Abstract
Purpose
To evaluate the changes in bone mineral density (BMD) after alendronate intake and to determine the side effects and patient compliance.
Materials and Methods
Two hundred twelve patients with osteoporosis were treated with alendronate. One hundred sixty-two patients were excluded because of early discontinuation. Thus, 50 patients were included in the analysis.
Results
The annual increase in BMD in patients taking alendronate was 7.2% (1st year), 3.4%, 2.0%, and 0.9% (4th year) in the L-spine, and 2.2%, 1.5%, -0.9%, and 0.9% in the femur.
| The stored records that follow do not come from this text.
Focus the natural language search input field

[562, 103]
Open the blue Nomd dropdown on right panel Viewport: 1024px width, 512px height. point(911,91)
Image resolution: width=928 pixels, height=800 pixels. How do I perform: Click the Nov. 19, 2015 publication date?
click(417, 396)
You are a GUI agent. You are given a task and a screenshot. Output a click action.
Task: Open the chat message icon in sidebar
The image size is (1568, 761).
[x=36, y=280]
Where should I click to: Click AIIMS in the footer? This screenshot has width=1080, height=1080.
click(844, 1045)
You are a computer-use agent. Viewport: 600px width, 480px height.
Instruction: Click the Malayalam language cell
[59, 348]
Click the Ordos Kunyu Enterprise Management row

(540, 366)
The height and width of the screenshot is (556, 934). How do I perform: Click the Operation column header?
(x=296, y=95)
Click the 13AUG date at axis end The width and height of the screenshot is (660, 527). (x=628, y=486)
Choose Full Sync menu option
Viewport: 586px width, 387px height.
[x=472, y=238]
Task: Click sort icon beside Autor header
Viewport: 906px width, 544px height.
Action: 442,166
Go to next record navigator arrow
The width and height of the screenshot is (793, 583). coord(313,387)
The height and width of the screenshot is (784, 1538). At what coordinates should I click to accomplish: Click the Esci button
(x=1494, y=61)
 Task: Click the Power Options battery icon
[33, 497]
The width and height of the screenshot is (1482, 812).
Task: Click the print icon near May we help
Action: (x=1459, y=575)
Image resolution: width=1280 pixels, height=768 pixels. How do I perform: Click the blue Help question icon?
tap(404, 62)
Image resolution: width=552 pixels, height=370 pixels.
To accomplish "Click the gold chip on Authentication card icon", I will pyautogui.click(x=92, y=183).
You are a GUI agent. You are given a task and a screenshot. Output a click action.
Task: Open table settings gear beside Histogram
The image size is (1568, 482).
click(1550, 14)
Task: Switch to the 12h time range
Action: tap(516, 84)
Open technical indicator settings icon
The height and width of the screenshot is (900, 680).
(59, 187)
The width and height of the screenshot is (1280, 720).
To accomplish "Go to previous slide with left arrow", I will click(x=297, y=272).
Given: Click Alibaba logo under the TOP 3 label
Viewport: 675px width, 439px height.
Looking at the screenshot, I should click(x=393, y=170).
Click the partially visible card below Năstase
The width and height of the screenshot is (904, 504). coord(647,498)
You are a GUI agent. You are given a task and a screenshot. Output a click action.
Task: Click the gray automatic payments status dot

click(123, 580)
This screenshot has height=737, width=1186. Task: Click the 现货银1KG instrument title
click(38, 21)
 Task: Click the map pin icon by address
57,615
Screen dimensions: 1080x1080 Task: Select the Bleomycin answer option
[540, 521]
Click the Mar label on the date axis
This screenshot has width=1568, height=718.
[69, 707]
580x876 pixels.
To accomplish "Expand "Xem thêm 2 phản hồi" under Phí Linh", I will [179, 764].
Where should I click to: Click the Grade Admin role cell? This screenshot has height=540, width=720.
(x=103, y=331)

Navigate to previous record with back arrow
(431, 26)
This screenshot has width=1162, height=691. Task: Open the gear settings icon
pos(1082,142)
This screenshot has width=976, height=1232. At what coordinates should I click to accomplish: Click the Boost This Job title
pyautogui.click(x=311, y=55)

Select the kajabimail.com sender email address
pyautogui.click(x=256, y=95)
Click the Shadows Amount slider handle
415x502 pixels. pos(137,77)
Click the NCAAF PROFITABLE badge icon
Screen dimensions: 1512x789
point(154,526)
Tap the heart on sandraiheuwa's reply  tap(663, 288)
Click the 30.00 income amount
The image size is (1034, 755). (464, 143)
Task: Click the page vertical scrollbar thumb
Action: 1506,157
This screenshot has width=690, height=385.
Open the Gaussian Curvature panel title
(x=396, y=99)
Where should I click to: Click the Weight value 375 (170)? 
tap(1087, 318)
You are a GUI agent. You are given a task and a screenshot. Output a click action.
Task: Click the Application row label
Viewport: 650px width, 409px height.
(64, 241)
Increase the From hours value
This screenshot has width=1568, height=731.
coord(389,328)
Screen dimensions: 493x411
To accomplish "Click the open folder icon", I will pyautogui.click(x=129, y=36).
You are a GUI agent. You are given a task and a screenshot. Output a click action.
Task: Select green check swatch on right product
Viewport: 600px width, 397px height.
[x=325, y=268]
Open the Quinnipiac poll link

The changes in BMD of patients< 60 years of age were 2.1% in the L-spine and 3.4% in the femur. The BMD of patients between 60 and 69 years of age increased 6.3% and 0.5% in the L-spine and femur, respectively, and the BMD of patients >70 of age were 2.9% and 1.2% in the L-spine and femur, respectively. The BMD changes in patients with a T-score< -4.0 were 7.0% (L-spine) and 1.2% (femur), the BMD changes in patients with a T-score between -3.0 and -3.9 were 5.3% and 0.2% for the Lspine and femur, respectively, and the BMD changes in patients with a T-score >3.0 were 2.5% and 3.1% for the Lspine and femur, respectively. The reasons for early discontinuation of alendronate were difficulty in intake, economic reasons, and adverse events.
Conclusion
The BMD changes were greater in the L-spine than the femu in alendronate users. At the first year, the changes in BMD was greatest. There was no significant difference in BMD change according to age. In the Lspine, however, BMD changes were greater in the group with lower T-scores. The early discontinuance rate was 74%, and the adverse events rate was 19.8%.